In the article on the Kylie Maybury case, what had Kylie gone to the shop on Plenty Road, Preston, to buy?

_Passage shown_.
=== Begin Enclosure ===
Kylie Maybury, 6, was murdered on a family errand: 32 years later police swoop

Kylie Maybury was killed in Preston in 1984. Kylie had gone to this shop in Plenty Road, Preston, to buy sugar. Photo: Fairfax Photographic

Kylie’s mother, Julie, and her grandfather, John Moss, at a press conference in November 1984. Photo: John Lamb

Gregory Keith Davies, 73, outside court. Photo: Eddie Jim

Suspect charged over 1984 killing of six-year-old Kylie MayburyMan accused of Kylie Maybury’s murder lived quiet life in tiny town

The beauty of cold forensic science is it can be used to catch killers and it can be used to clear those wrongly accused.

On Thursday police charged Gregory Keith Davies, 73, over the murder of six-year-old Kylie Maybury, who was abducted and raped while on an errand to a Preston milk bar on Melbourne Cup Day, 1984.

The crime was so horrible and rare that police always worked on the basis that there was only a handful of suspects capable of such a thing.

As would be expected, the victim’s clothing showed obvious signs of the nature of the attack, but it was pre-DNA days and any forensic examinations took the police no closer to the killer.
=== End Enclosure ===
_Dataset records_.
=== Begin Enclosure ===
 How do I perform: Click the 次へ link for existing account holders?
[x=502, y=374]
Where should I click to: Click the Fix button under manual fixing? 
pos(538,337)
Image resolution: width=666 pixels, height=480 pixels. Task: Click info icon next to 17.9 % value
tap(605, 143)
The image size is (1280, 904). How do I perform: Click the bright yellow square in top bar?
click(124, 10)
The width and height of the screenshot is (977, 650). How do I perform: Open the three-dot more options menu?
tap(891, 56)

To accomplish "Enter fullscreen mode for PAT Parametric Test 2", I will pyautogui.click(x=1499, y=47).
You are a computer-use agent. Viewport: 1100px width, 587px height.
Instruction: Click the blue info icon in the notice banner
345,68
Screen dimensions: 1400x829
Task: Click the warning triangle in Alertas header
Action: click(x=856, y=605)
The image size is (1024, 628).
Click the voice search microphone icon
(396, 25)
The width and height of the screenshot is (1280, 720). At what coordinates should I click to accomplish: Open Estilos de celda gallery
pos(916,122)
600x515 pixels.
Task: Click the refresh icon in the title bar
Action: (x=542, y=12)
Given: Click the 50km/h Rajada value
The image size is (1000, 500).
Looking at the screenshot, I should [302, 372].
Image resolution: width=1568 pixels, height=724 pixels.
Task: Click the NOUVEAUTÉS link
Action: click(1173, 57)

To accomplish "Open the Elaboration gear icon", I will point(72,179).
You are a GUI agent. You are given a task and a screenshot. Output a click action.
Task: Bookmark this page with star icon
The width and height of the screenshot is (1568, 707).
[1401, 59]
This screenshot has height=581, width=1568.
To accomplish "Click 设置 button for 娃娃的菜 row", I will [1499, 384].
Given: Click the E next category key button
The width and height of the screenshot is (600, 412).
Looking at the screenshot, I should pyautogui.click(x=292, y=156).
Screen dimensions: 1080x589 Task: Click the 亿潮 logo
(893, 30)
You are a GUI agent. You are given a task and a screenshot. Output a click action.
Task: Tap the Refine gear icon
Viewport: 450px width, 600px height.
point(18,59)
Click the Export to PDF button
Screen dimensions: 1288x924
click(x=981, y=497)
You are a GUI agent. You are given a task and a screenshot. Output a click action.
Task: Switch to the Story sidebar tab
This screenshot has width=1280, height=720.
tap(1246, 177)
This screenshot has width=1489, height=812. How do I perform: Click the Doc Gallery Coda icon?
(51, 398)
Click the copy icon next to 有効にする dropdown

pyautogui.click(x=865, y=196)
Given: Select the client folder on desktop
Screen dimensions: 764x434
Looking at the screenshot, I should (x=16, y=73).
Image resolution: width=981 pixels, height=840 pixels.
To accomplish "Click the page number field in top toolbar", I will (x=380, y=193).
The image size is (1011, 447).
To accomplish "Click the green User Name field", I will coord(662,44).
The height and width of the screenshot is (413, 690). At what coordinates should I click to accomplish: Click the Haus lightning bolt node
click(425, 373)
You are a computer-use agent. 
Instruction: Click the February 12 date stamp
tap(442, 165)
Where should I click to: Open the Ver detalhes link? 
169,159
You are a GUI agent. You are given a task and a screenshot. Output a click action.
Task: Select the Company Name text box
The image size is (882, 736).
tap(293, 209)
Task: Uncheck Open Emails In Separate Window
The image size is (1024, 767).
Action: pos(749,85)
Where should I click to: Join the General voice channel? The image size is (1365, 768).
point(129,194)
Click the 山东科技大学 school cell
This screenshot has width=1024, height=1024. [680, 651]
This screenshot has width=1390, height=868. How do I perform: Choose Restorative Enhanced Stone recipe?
=== End Enclosure ===
_Written answer_.
Sugar.